Cincuenta y cuatro años más tarde, Pablo Lescano, el líder del grupo de cumbia villera Damas Gratis, tiene pintado sobre su teclado una ametralladora. “Prefiero un teclado metralleta. Son esos que disparan sonidos. ¡Y sirven para alegrarte la vida con Cumbia!”, dijo después de presentarse así de pertrechado en el programa de Susana Giménez. Lescano acaba de grabar junto con L-Gante “Perrito malvado”. Aceptemos solo por un momento el factor cuantitativo para decir que fue subido a Youtube hace cinco días y se acerca a los tres millones de visitas. Si se lo compara con “A los mineros…”, que en el sitio oficial de León fue visto por unas 100.000 personas a lo largo de una década, su supremacía es arrolladora. Pero si tuviera que medirse con “BZRP Music Sessions #38”, del mismo L-Gante, aparecería como una estadística menor del nuevo gusto popular. En este caso, hablamos de 93 millones de oyentes. “Dos de tetrabrik, una jarra y picándome el rick/ andamo con el Biza en la villa a un tin tin/los más duros tomando puntín/moviendo los bricks/ los ruchi, los pincho/tres damajuanas en la pelopincho/una parrilla y chinchu de quincho/ los rochos joseamo´ hasta hacernos millo por los pasillos/yo me siento el king”.

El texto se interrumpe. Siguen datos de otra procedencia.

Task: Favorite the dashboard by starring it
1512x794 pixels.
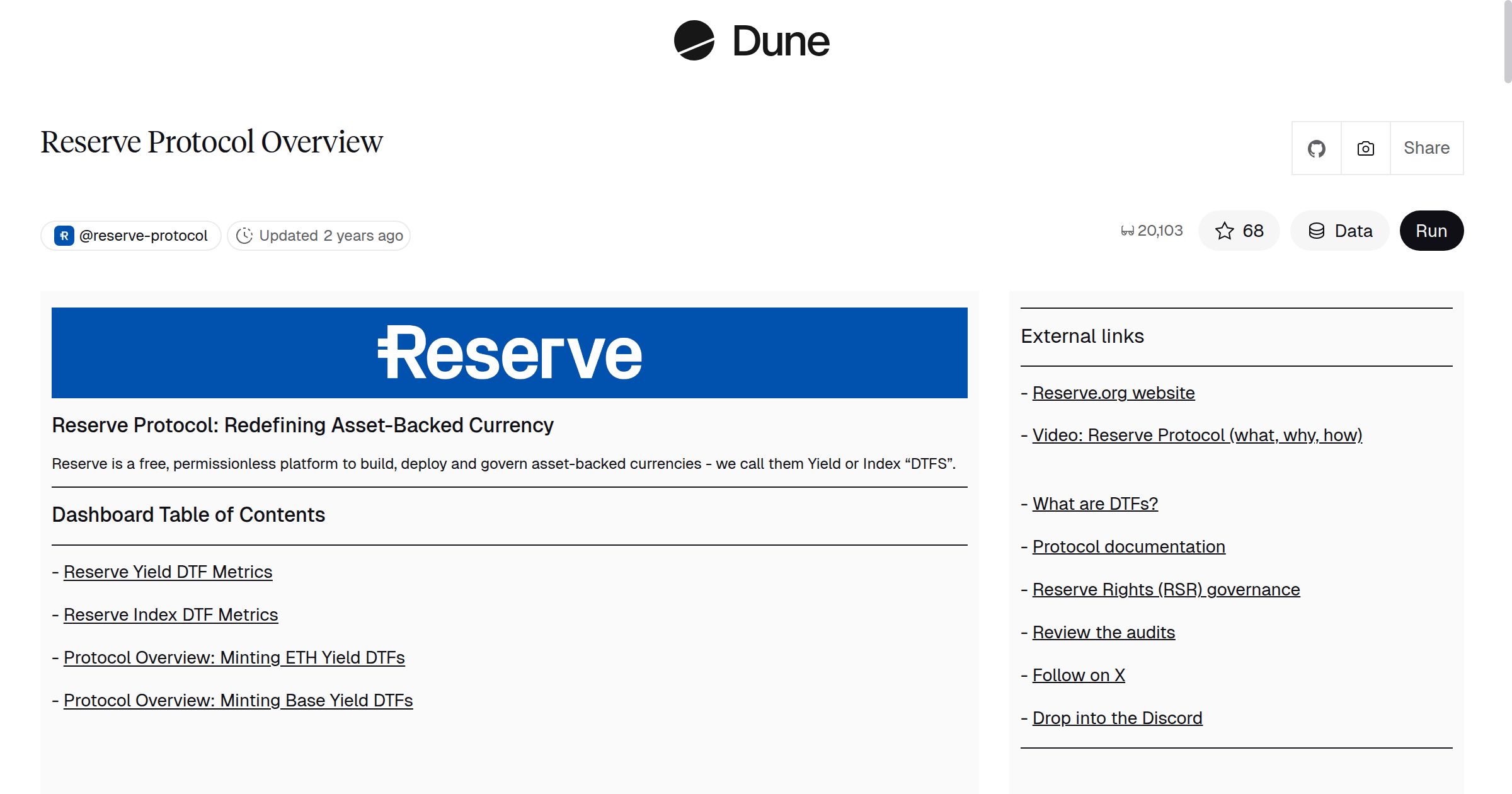Action: pyautogui.click(x=1239, y=231)

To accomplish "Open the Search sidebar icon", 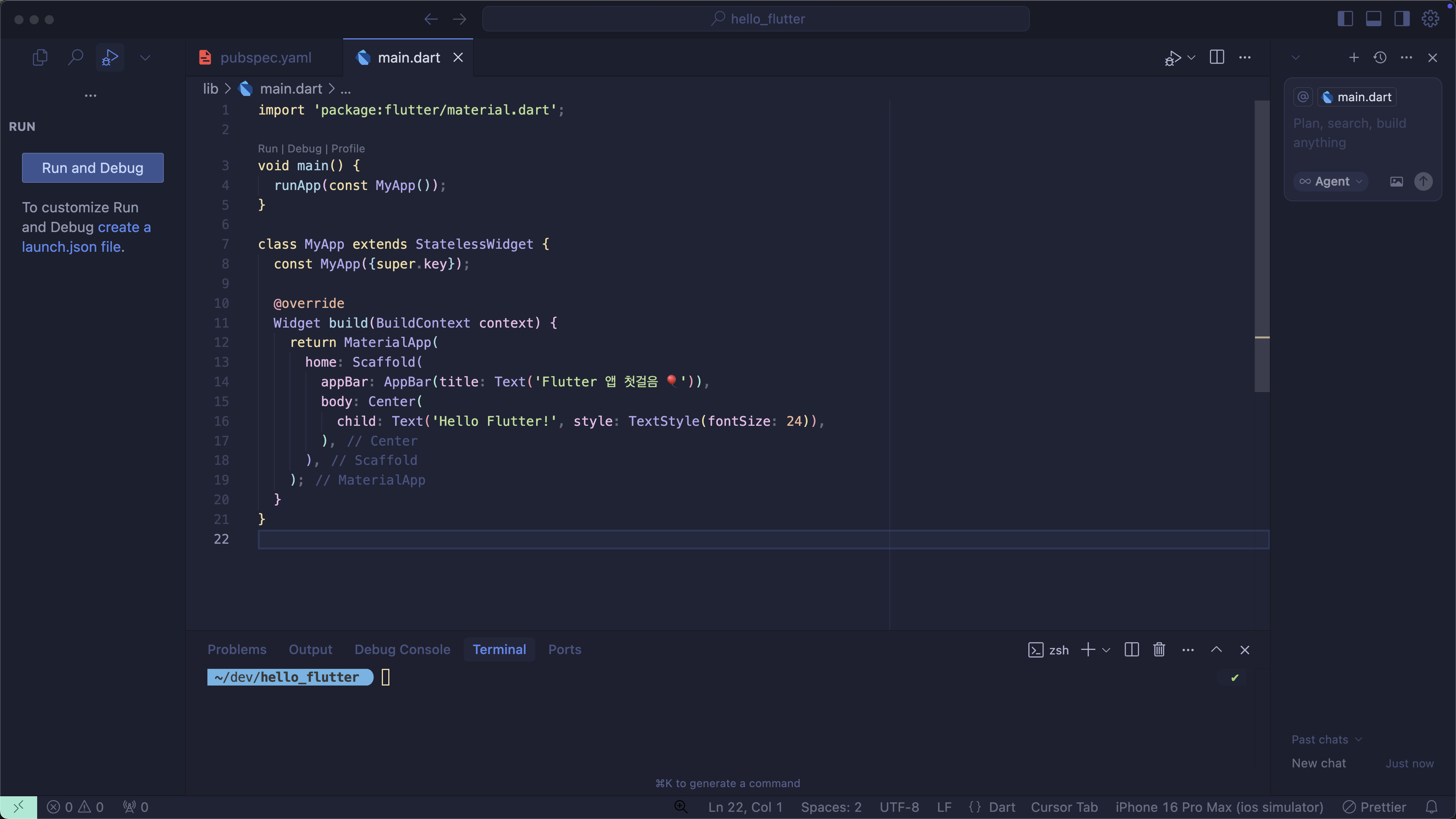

El clip de “Perrito…” ha sido filmado en alguno de los bordes de la ciudad, donde las casas a medio terminar y las destruidas conforman el mismo paisaje de la exclusión. Es ahí, donde “Todo se quema”, según una nueva canción de Gieco, que se extienden como ruinas las promesas de integración esbozadas en 1983 en el mantra alfonsinista de “con la democracia se cura, se come, se educa”. Fronteras de punición que hacen a su vez estallar las vidas y el mismo lenguaje. Sus esquirlas pasan de la garganta de Lescano a L-Gante para mostrarnos que Villa Epecuén es también urbana, social, cultural, y está ya aquí, allá y en todas partes. “Y si me sueltan la correa yo arranco pa' la perrera/ ¿Dónde están todas las perra' que más mueven su cadera? / Este ritmo suavecito pa' que baile despacito/ Yo me tiro este pasito mientra' enrolo ese fasito/ meta cumbia, pisando barro/ Todas las negra' moviendo el tarro”.